本学薬学科の薬理学分野(中西 博 教授)と北京理工大学、中国医科大学、ヨージェフ・ステファン研究所(スロベニア)ならびにゲッチンゲン大学(ドイツ)の共同研究成果「Cathepsin H deficiency decreases hypoxic-ischemia-induced hippocampal atrophy in neonatal mice through attenuated TLR3/IFN-β signaling」が「Journal of Neuroinflammation」誌に掲載されました。
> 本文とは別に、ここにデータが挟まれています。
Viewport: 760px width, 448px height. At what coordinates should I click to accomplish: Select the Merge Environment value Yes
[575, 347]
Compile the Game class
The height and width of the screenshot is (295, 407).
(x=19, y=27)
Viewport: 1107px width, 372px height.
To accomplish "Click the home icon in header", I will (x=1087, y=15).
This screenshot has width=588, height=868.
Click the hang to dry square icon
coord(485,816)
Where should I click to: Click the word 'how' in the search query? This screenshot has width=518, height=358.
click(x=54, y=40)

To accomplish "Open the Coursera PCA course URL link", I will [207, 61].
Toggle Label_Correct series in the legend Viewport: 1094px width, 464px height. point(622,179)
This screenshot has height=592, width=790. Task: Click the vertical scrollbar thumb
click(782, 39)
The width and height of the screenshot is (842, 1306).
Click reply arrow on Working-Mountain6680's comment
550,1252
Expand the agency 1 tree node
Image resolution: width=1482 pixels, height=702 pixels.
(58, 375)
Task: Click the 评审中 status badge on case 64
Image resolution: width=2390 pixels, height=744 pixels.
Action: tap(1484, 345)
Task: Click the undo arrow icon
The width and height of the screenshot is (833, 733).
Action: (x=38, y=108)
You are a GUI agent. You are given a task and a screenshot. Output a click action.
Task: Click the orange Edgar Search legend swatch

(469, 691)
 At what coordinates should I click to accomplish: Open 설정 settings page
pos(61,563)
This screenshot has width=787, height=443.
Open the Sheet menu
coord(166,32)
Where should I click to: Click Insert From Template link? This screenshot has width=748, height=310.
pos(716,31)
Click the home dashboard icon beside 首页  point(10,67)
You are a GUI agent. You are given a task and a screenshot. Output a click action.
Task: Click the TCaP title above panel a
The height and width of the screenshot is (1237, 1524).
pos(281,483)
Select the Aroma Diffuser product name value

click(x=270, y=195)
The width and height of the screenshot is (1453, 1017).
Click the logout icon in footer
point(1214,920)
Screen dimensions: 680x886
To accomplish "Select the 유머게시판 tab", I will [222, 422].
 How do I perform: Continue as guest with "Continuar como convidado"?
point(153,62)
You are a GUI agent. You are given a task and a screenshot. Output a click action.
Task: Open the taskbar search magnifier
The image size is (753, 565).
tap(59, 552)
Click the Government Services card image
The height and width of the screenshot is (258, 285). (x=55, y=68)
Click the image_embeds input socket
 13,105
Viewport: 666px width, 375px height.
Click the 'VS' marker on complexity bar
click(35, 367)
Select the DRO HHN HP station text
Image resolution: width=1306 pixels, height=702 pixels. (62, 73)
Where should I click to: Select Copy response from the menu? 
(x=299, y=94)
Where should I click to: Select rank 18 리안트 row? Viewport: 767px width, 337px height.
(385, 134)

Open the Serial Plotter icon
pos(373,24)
(https://doi.org/10.1186/s12974-021-02227-7

本論文では、リソソーム性システインプロテアーゼの一種であるカテプシンHの欠損マウスを用いた解析により、カテプシンHが脳内免疫担当細胞のミクログリアによる脳損傷に伴うグリア瘢痕(はんこん、脳の損傷部にみられる治癒痕で、アストロサイトと呼ばれる細胞が代償的に増殖することで生じる)の形成抑制において重要な役割を果たしていることを明らかにしました。具体的には、カテプシンHを欠損したミクログリアではToll様受容体(TLR)3の機能不全が生じており、TLR3活性化を介したインターフェロン-β(IFN-β)の産生分泌が有意に低下していました。IFN-βはアストロサイトの増殖を抑制することから、カテプシンHを欠損したミクログリアにおけるTLR3・IFN-βシグナリングの低下が原因となり、脳虚血に伴うグリア瘢痕の過形成ならびに脳萎縮の抑制が生じることを突き止めました(下図)。グリア瘢痕の過形成は損傷脳の機能再生・回復を阻害することが知られています。このため本研究成果は、カテプシンH発現操作による新たな損傷脳の機能回復治療法など医療への応用の可能性を期待させるものです。